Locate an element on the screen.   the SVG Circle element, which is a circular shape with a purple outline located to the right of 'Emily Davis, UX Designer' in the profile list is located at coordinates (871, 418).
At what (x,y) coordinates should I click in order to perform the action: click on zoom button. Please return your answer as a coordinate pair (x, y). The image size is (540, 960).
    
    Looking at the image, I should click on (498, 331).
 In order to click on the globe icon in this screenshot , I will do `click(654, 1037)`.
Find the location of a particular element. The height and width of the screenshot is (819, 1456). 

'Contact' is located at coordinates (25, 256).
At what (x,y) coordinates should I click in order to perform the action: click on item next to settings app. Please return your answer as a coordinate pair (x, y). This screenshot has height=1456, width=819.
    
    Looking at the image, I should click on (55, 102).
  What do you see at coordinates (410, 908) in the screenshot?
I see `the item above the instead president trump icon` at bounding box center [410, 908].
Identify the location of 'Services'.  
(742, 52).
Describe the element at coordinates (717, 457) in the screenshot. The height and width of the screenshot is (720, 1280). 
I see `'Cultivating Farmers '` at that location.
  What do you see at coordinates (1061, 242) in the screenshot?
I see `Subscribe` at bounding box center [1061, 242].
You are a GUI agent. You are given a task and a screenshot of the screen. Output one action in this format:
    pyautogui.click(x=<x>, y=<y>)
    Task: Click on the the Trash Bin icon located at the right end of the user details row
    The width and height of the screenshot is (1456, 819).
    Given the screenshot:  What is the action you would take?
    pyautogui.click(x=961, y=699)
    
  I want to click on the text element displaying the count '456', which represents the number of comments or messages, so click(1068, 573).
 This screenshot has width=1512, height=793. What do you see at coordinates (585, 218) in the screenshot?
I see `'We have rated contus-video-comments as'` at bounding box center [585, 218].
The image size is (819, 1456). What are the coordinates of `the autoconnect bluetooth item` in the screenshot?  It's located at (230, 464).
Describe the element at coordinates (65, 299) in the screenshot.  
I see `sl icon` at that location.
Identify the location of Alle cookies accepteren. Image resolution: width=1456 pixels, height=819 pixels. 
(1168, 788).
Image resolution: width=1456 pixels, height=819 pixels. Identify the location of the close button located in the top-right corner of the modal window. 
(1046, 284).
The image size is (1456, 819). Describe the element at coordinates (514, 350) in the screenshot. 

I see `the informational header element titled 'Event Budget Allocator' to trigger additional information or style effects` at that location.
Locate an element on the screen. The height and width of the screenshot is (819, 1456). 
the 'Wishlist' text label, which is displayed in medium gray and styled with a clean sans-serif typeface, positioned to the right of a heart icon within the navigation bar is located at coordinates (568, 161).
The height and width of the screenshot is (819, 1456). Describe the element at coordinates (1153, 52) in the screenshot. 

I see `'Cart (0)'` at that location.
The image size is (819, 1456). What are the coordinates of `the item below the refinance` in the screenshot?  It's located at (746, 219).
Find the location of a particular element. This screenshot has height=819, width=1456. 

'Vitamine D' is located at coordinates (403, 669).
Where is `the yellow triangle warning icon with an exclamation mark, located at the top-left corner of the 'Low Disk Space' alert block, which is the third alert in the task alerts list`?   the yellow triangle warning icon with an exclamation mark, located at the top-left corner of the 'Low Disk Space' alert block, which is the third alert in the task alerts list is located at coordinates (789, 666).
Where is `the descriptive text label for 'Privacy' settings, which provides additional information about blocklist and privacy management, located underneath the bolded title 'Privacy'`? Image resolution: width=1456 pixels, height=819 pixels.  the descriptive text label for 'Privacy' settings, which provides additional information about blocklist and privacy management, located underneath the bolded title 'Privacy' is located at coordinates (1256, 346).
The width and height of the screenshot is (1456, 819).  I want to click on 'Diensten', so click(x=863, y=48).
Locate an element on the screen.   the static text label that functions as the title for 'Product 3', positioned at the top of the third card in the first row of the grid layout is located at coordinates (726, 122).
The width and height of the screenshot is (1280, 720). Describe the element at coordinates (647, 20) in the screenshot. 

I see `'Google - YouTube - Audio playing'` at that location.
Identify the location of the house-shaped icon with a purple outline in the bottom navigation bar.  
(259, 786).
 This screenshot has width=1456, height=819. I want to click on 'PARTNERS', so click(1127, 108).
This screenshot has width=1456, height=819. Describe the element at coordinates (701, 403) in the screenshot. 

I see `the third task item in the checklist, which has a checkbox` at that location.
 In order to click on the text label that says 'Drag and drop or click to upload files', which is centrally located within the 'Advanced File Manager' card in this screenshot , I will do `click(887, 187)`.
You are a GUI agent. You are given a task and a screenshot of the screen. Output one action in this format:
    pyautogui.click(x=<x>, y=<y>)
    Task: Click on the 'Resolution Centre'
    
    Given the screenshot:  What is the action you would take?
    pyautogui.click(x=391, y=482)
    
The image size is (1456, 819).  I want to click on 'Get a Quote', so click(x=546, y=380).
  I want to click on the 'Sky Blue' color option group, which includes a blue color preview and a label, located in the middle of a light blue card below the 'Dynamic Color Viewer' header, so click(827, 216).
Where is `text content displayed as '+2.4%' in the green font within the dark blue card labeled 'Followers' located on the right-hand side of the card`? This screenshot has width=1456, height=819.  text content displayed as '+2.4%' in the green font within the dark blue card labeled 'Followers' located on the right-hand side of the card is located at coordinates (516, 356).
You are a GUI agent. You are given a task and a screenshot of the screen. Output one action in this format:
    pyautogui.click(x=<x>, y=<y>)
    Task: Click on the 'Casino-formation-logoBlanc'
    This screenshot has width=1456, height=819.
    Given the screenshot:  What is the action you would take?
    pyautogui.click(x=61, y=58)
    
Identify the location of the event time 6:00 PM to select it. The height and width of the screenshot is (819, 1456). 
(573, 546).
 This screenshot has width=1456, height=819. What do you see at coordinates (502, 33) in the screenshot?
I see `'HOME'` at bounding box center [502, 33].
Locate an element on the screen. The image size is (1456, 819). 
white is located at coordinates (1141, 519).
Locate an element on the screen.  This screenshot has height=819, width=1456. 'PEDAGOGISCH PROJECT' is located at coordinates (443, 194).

★ ★ ★

Please copy out again the records from the line with "In order to click on the text" to the line with "coordinates (516, 356).", keeping every line unchanged.

 In order to click on the text label that says 'Drag and drop or click to upload files', which is centrally located within the 'Advanced File Manager' card in this screenshot , I will do `click(887, 187)`.
You are a GUI agent. You are given a task and a screenshot of the screen. Output one action in this format:
    pyautogui.click(x=<x>, y=<y>)
    Task: Click on the 'Resolution Centre'
    
    Given the screenshot:  What is the action you would take?
    pyautogui.click(x=391, y=482)
    
The image size is (1456, 819).  I want to click on 'Get a Quote', so click(x=546, y=380).
  I want to click on the 'Sky Blue' color option group, which includes a blue color preview and a label, located in the middle of a light blue card below the 'Dynamic Color Viewer' header, so click(827, 216).
Where is `text content displayed as '+2.4%' in the green font within the dark blue card labeled 'Followers' located on the right-hand side of the card`? This screenshot has width=1456, height=819.  text content displayed as '+2.4%' in the green font within the dark blue card labeled 'Followers' located on the right-hand side of the card is located at coordinates (516, 356).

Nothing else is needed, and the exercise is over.